> [The task]
Pull every line containing the word "agent" from the records.

++++ Material for this task

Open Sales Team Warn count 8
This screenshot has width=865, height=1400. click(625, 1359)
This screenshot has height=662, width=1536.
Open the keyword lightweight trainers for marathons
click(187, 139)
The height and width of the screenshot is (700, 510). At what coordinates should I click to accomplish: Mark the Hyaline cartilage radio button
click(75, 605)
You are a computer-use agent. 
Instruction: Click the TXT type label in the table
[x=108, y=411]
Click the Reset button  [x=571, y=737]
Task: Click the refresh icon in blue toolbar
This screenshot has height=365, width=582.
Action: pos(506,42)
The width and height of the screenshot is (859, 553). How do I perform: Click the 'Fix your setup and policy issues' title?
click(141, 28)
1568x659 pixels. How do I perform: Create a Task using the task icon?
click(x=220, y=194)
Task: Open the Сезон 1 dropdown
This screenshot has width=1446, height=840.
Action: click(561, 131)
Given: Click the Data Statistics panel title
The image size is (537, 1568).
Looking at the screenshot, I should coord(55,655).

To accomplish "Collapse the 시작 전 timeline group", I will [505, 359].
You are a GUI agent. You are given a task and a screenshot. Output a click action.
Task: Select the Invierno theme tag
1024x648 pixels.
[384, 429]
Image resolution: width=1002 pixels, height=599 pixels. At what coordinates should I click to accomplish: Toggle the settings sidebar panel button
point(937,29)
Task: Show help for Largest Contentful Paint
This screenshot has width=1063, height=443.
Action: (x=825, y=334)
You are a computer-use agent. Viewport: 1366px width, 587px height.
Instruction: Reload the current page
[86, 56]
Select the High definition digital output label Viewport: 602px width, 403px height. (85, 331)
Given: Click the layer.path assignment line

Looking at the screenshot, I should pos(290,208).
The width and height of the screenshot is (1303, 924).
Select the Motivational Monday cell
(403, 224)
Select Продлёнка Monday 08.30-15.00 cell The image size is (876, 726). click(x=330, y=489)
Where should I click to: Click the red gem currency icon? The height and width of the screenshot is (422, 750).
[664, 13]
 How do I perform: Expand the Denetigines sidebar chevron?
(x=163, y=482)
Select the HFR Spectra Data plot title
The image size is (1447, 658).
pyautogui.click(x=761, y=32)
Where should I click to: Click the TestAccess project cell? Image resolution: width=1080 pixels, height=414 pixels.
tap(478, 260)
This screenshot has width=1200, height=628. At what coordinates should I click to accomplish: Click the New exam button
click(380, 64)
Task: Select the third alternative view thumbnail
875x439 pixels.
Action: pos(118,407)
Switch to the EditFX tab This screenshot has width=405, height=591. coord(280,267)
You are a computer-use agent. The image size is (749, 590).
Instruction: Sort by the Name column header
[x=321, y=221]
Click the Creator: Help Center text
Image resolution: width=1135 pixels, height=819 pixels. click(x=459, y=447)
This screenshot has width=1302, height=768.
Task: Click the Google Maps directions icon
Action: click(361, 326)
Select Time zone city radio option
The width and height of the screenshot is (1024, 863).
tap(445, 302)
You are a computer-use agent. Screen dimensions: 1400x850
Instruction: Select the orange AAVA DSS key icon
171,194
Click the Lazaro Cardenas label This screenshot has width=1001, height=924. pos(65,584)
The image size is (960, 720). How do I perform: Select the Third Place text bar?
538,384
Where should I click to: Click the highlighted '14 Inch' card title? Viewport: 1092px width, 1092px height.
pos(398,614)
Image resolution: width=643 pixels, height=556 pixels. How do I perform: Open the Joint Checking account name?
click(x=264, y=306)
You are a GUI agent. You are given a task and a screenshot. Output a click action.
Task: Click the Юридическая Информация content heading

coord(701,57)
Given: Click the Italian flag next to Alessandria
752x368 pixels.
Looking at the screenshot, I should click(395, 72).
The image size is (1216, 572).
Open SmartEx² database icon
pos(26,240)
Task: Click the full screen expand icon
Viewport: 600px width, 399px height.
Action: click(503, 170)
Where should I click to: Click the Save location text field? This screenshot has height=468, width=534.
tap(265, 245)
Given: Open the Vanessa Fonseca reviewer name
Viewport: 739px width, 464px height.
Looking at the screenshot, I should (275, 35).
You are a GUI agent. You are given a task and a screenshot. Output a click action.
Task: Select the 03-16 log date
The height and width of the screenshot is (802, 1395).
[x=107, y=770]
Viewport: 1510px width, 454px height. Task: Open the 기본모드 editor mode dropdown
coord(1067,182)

++++++++

> [Result]
You are a computer-use agent. 
You are a GUI agent. You are given a task and a screenshot. Output a click action.
You are a computer-use agent. Viewport: 1366px width, 587px height.
You are a computer-use agent. The image size is (749, 590).
You are a computer-use agent. Screen dimensions: 1400x850
You are a GUI agent. You are given a task and a screenshot. Output a click action.
You are a GUI agent. You are given a task and a screenshot. Output a click action.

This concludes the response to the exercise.